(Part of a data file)
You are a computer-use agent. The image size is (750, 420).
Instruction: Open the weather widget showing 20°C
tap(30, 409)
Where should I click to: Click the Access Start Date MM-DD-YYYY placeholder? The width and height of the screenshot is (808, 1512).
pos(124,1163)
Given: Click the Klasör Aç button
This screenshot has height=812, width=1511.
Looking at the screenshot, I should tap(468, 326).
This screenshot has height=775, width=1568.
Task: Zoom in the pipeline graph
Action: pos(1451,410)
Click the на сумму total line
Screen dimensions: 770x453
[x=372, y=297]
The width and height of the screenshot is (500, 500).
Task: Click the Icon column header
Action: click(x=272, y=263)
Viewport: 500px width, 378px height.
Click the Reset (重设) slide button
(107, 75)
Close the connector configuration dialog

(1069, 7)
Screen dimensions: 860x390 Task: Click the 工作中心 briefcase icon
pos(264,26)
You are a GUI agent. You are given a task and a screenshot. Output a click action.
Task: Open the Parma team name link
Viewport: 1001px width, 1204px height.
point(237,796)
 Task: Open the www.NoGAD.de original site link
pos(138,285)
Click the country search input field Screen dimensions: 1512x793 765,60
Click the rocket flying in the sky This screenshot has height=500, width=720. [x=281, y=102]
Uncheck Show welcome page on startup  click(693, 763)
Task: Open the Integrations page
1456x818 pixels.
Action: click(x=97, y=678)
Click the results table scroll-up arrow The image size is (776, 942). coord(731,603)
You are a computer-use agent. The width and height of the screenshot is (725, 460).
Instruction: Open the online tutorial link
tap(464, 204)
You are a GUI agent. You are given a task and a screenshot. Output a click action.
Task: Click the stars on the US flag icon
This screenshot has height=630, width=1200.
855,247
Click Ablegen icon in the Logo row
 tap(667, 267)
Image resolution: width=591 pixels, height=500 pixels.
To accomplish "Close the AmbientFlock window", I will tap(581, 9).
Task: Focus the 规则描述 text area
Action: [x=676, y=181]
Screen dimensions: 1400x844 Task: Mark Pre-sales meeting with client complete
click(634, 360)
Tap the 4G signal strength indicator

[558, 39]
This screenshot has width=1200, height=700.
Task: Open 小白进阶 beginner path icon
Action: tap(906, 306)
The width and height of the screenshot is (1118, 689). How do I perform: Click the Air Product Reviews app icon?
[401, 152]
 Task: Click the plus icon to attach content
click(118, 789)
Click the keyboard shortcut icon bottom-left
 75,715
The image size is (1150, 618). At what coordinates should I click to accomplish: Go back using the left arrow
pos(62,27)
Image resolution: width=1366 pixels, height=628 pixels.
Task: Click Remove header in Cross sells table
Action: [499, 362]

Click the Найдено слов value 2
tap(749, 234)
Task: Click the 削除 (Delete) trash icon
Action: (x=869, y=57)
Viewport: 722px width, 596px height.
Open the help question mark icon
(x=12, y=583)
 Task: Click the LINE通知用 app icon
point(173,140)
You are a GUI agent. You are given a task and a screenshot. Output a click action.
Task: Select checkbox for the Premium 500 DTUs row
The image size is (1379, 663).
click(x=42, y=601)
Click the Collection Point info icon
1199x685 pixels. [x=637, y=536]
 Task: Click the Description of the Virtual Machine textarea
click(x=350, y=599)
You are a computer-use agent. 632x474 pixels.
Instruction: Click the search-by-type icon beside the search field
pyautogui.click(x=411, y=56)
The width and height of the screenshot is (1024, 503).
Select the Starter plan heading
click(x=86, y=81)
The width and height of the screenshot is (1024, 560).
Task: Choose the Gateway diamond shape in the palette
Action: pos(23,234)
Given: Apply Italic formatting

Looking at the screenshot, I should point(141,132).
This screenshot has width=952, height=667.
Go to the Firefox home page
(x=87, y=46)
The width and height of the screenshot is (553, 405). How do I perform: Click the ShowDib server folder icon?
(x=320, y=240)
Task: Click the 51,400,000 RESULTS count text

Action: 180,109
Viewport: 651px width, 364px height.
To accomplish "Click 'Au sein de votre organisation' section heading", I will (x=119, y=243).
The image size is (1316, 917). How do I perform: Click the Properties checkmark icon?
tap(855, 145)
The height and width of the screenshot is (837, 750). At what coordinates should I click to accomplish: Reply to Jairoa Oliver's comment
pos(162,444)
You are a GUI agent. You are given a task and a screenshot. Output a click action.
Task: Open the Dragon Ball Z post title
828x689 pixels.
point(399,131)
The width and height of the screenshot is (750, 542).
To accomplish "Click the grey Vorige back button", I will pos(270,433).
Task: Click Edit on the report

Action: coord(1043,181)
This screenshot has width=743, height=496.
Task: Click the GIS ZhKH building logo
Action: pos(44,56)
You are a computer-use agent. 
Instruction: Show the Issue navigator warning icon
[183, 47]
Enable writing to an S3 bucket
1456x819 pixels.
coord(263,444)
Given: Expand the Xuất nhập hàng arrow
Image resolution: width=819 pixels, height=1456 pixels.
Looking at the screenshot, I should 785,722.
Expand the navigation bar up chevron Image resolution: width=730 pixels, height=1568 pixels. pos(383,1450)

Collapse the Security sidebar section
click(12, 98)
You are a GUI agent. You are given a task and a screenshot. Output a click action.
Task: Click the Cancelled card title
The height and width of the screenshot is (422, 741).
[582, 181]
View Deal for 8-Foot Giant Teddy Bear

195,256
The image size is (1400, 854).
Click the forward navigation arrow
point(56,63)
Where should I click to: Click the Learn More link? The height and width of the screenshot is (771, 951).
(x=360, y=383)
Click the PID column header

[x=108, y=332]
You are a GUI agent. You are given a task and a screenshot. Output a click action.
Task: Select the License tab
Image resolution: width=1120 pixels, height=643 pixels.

**Set task**
Print the lines of the listing above exactly as they appear, covering the stretch from the line containing "The image size is (1150, 618)." through the line containing "pyautogui.click(x=411, y=56)", with both of those lines included.

**Solution below**
The image size is (1150, 618). At what coordinates should I click to accomplish: Go back using the left arrow
pos(62,27)
Image resolution: width=1366 pixels, height=628 pixels.
Task: Click Remove header in Cross sells table
Action: [499, 362]

Click the Найдено слов value 2
tap(749, 234)
Task: Click the 削除 (Delete) trash icon
Action: (x=869, y=57)
Viewport: 722px width, 596px height.
Open the help question mark icon
(x=12, y=583)
 Task: Click the LINE通知用 app icon
point(173,140)
You are a GUI agent. You are given a task and a screenshot. Output a click action.
Task: Select checkbox for the Premium 500 DTUs row
The image size is (1379, 663).
click(x=42, y=601)
Click the Collection Point info icon
1199x685 pixels. [x=637, y=536]
 Task: Click the Description of the Virtual Machine textarea
click(x=350, y=599)
You are a computer-use agent. 632x474 pixels.
Instruction: Click the search-by-type icon beside the search field
pyautogui.click(x=411, y=56)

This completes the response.